= Pension regulation in Canada =

Within Canadian law, Pension regulation in Canada falls mostly within provincial jurisdiction by virtue of the property and civil rights power under the Constitution Act, 1867. For workers whose employers are subject to federal jurisdiction, such jurisdiction extends to regulating pension plans available to them.

==Pension Benefits Act (Ontario)==

The Pension Benefits Act is administered by the Superintendent of Financial Services appointed by the Financial Services Commission of Ontario. Ontario regulates approximately 8,350 employment pension plans, which comprise more than 40 per cent of all registered pension plans in Canada.

It was originally enacted as the Pension Benefits Act, 1965 (S.O. 1965, c. 96), and it was the first statute in any Canadian jurisdiction to regulate pension plans.

* _Task statement_: From the text on pension regulation in Canada, extract the passage between "The Pension Benefits Act is" and "regulate pension plans.", inclusive. The rows that come next are not needed for anything here.

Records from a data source

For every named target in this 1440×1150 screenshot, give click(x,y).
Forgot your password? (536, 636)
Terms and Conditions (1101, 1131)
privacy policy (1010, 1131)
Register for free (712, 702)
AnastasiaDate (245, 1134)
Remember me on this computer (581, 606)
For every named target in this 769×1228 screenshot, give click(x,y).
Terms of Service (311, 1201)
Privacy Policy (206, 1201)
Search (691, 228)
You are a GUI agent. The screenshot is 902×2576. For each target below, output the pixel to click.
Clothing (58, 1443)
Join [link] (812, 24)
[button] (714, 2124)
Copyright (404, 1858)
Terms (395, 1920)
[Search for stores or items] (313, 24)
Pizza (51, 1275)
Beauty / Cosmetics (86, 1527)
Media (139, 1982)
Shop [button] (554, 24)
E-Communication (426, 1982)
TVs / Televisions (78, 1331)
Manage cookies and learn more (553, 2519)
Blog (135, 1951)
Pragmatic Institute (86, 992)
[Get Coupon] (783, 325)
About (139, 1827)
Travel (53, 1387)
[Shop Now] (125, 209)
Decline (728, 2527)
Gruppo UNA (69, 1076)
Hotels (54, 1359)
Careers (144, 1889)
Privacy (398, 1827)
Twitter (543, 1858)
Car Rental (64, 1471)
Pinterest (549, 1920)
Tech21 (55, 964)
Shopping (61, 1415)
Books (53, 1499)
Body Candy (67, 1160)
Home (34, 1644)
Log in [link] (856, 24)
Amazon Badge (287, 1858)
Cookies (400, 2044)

* _Solution below_:
The Pension Benefits Act is administered by the Superintendent of Financial Services appointed by the Financial Services Commission of Ontario. Ontario regulates approximately 8,350 employment pension plans, which comprise more than 40 per cent of all registered pension plans in Canada.

It was originally enacted as the Pension Benefits Act, 1965 (S.O. 1965, c. 96), and it was the first statute in any Canadian jurisdiction to regulate pension plans.